Hotel in Adıyaman, Turkey

The Grand Isias Hotel was a four-star hotel in Adıyaman, Turkey. It came to prominence when it was destroyed during an earthquake in February 2023. 72 people died in the aftermath of its collapse, including thirty-five members of two volleyball teams from Northern Cyprus. Allegations of corruption led to protests by victims, and further to the detention of the proprietor and the hotel manager.

== Construction ==
The construction of the building began in 1991, and was planned as a residential house. After an accident in 1995, construction was halted for six years. In 2001, the city gave its permission to continue its construction. During the process of its construction, it was decided for the building to become a hotel. The construction was interrupted several times due to violations of the construction regulations. Eventually, the hotel was inaugurated as Grand Isias in 2002. After three years, the building received another level and an additional thirty rooms.
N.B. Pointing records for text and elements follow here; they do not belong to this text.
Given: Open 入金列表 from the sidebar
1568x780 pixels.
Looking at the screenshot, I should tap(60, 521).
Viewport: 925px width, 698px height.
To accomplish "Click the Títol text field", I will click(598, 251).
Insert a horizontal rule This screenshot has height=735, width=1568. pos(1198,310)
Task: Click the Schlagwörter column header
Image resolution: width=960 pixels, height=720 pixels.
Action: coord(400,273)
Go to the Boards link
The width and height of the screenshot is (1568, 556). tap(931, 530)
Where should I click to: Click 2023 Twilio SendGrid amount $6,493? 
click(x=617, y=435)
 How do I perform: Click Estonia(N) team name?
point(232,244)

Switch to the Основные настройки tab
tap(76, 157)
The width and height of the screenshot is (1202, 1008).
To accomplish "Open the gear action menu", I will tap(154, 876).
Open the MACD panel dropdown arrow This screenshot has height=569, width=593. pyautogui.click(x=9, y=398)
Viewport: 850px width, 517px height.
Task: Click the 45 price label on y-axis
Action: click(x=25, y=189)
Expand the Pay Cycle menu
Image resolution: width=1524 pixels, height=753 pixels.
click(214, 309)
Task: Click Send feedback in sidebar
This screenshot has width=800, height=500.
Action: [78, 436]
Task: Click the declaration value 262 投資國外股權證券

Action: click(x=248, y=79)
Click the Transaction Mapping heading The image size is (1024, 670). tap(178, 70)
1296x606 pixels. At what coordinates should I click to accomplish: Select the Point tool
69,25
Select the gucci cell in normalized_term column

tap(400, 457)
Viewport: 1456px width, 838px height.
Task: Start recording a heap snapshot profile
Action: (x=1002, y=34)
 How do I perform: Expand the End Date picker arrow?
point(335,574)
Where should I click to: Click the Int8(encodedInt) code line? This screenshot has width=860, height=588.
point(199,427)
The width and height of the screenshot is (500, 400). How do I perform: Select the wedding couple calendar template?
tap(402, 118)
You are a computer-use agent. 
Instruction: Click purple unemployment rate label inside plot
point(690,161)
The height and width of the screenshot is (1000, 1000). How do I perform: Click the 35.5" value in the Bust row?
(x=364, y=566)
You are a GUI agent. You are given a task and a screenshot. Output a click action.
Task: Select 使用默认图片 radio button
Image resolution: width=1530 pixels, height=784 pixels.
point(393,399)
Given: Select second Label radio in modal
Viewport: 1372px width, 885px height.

In 2018, the hotel received another level. To make room for a subterranean garage and also the lobby, some structural pillars were removed. In July 2022, the hotel was able to be booked over the internet.

== Ownership ==
The owner of the hotel, Ahmet Bozkurt, is said to have well established relations to the party of the Turkish President Recep Tayyip Erdoğan, the Justice and Development Party (AKP). Ahmet Bozkurt was a member of the board in a local branch of the TÜGVA, which is headed by Bilal Erdoğan, the son of the Turkish President. Ahmet Bozkurt's son was the hotel manager and also a member of the city council of Adıyaman for the Justice and Development Party (AKP). The daughter of Ahmet Bozkurt is a daughter-in-law to the Turkish Minister of Tourism Mehmet Ersoy. Protests against the Bozkurt family after the earthquake eventually led to the detention of the father and two sons.

== Earthquake ==
On 6 February an earthquake devastated the city of Adıyaman and also destroyed the Grand Isias hotel. Two high school volleyball teams from Northern Cyprus and their entourage were staying at the hotel at the time of the earthquake. Four team members were able to rescue themselves by themselves, one was rescued later. The others died. Thirty tour guides, who participated at a touristic event and also stayed at the hotel at the time, also died.

=== Investigation ===
In February 2023, an investigation was launched against the members of the Bozkurt family and Ahmet Bozkurt and his two sons Fatih and Efe were arrested. The prosecution denied there was a secrecy order over the case file as was reported in some media.

On 25 December 2024, Ahmet Bozkurt, Fatih Bozkurt and an architect, Erdem Yilmaz, were convicted of "causing the death or injury of more than one person through conscious negligence". Both Ahmet and Yilmaz were sentenced to 18 years and five months imprisonment each, while Fatih received a prison sentence of 17 years and four months.